Rachel needed my permission to change something in our service while she was sitting at a station, and the service person refused to talk to me in order to get my identity number and last four digits of my credit card, which is what the phone customer service requires when they need to ascertain my permission.
Instead, she tried to fax me a power of attorney to sign and fax back. She tried to fax twice, and neither went through. Then the Orange fax began faxing me, repeatedly, for the next two hours. During that time, I received the fax 8 times, and I only received the fax 8 times because I then turned off the fax. Of course, during that time, I couldn't fax the signed form back to Orange, because their fax was continuously busy (calling me).
For two hours, the phone was ringing, the fax was shrieking, and the service rep and her manager blamed our fax for the problem, and refused to help Rachel. After three hours, and threats to cancel all of our service, Rachel gave up and left. When she got home, she called Orange phone service to complain, and they interrupted her, blamed us, and told her that she would have to go back to the station to finish what she started if she wanted any help.
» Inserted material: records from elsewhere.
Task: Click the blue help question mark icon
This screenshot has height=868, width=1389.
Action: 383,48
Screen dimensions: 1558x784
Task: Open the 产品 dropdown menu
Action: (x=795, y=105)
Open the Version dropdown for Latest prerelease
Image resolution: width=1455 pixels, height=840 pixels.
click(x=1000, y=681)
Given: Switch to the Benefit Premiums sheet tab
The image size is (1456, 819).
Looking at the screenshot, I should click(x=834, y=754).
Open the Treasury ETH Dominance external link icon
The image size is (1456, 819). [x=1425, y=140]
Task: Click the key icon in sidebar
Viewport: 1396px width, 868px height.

Which she eventually, reluctantly, did, whereupon they bamboozled her into an 18 month contract for services that we don't need.
This weekend is a synagogue shabbaton in the Golan at Kesher Yonatan, so I (probably) won't be blogging Fri and Sat.
I've been assigned to bring games. I'm taking that to mean: games for the kids, games for those who want to play games, and "games" meaning quiz or trivia or icebreakers of some kind. I'll bring all three.
And I'll try to remember to take my camera.